Monday, December 31, 2012

GOALS of 2013

I was trying to change the format of my blog on here, and it wasn't working. I'll try again another day. For now, have fun with this typical format.

GOALS!

I have changed so much from when I first started this blog... from when I first started going to the gym!

I am so much stronger, healthier. I am happy.

Anyways, I'll split my goals into 3 categories: Running, Lifting and Food/Health (gulp...).

Running Goals:
1. Run a marathon! I have run a half, and I am ready to train for the full! I am running a 30k first in (April?). I should probably look up the date. I signed up for it. MARCH 24th. WHAT THE WHAT. Oh god. I need to go run brb. Jk. But seriously, that's intense! PROOF: http://www.eventsonline.ca/events/atbrr/confirm.htm LOOK HOW MANY PEOPLE ARE RUNNING IT!! There's a max of 8,500 people. They have not reached that. Yep. I am going to  be indistinguishable. Largest run ever! Anyways... I want to run a Marathon. Maybe the TO one if I sign up...

2. Not get injured. I injured myself 3 times last year. I need to pace myself in my training, not push myself, and wear proper shoes. AND STRETCH! I will try not to injure myself.

3. This is a conditional one. If there is track and field, I will sign up, and do the 3000m (It's the longest race). 3k. It simple, it's just I have to work on my SPEED. I hate speed work. 5k training for cross country was a b*tch.

Lifting Goals:
1. I want to gain approx 11lbs of muscle to weigh 130lbs. I don't think this is too realistic, but I will definately aim for it. I am going to lift until I die. Jk. Okay but seriously, I want to gain muscle.

2. Move past 180lbs in my reverse leg press. I can barely do 180 as it is, right now. Some leg presses I can do like almost 300lbs, but the one that is on a tilt and you are pushing your legs over your head is a bitch.

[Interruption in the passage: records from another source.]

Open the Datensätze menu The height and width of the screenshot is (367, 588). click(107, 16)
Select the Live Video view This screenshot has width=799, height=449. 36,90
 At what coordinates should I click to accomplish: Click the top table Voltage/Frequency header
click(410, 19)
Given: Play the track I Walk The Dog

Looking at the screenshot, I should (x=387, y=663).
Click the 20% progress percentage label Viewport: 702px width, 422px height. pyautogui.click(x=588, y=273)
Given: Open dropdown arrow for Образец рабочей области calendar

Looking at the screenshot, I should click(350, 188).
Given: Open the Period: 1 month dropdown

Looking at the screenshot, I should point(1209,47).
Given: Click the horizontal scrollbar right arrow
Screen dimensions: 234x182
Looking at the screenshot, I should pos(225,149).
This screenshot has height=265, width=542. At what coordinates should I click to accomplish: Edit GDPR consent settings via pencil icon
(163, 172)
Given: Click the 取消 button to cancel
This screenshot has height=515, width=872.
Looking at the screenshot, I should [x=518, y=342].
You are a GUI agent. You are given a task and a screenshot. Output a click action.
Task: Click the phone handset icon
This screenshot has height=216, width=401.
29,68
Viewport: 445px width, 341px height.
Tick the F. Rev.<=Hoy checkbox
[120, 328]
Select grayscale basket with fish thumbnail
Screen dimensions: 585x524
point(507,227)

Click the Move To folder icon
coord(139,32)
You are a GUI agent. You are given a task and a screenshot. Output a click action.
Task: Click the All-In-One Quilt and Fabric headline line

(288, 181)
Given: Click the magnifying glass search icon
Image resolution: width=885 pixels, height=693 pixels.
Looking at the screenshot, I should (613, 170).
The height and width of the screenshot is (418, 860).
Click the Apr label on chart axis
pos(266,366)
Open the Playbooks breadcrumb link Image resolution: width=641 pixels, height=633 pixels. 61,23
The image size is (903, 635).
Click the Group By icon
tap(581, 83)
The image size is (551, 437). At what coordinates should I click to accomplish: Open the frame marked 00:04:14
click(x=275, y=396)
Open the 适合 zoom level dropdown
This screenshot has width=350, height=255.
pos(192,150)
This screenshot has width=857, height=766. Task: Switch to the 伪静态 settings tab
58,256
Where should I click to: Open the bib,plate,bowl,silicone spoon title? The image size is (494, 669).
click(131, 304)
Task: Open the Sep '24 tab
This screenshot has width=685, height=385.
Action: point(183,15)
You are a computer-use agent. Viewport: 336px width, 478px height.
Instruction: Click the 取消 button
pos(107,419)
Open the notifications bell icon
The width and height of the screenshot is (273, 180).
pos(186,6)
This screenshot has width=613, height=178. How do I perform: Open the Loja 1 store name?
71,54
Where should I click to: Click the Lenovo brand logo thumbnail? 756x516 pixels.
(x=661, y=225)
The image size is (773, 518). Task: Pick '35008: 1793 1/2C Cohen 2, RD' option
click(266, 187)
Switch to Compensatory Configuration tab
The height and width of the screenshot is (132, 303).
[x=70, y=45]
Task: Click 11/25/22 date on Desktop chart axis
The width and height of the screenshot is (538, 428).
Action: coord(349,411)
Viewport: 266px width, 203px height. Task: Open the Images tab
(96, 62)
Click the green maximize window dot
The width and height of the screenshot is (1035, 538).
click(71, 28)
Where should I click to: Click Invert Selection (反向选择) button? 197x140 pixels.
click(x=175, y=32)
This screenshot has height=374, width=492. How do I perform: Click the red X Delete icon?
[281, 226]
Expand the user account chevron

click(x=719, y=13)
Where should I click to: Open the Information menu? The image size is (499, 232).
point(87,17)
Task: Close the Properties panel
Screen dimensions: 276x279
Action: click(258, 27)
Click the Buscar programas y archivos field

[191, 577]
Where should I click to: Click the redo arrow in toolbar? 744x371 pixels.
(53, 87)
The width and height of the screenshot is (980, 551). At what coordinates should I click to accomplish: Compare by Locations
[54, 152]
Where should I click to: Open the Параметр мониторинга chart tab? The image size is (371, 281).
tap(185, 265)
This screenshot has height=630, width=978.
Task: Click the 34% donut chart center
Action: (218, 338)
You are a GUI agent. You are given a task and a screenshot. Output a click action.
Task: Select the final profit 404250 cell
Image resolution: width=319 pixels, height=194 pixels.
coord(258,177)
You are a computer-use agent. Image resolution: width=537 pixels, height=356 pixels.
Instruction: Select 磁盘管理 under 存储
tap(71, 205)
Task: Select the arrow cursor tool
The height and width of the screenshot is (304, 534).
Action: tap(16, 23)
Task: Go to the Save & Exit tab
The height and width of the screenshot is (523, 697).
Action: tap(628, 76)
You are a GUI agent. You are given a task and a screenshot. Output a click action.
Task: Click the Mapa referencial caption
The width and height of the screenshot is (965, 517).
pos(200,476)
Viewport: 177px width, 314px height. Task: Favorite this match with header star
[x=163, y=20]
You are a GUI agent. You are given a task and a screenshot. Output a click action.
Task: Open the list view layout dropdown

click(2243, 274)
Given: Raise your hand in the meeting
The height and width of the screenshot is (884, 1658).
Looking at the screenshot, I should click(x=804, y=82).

3. Bicep curl to reach 25lbs.

4. Tricep pull down to reach 30 lbs.

5. Train my forearms, I always forget to.

Food/Health Goals:
1. Drink at least 750mL of water a day. I don't think this is as much as you are supposed to, but I don't even drink that, somedays.

2. Stretch after I workout, especially on leg day and after running.

3. Drink no more than 2 cups of coffee a day. I've been drinking 3. Coffee and caffeine have pros and cons to them. I hate when people tell me it is so bad for me, it really isn't. I actually drink coffee to caffeine load for running. Although, it also dehydrates you, so I drink more water when I caffeine load.

4. Eat enough. This sounds bad. Somedays I don't eat enough for my lifestyle. I eat pretty much the "bare minimum" on most, average days. I should be eating a lot more, as I have learned in exercise science. I probably get 1200-1800 calories a day. I should be getting like 1800-2500 for my lifestyle. Whoops. Somedays I get more than enough, but that is usually when I have junk food (which doesn't happen too often).

5. Eat more green vegetables.

6. Eat more "holistic like" foods. Things like ginger and green tea, that are good for cleansing your body. I don't get enough of that stuff. It helps my metabolism and stuff.

So yeah. Those are my goals.

I better get going, there is a candle on the other side of my room, and I am almost sure the flame is going to drown in its melted wax... it's been burning for a few hours.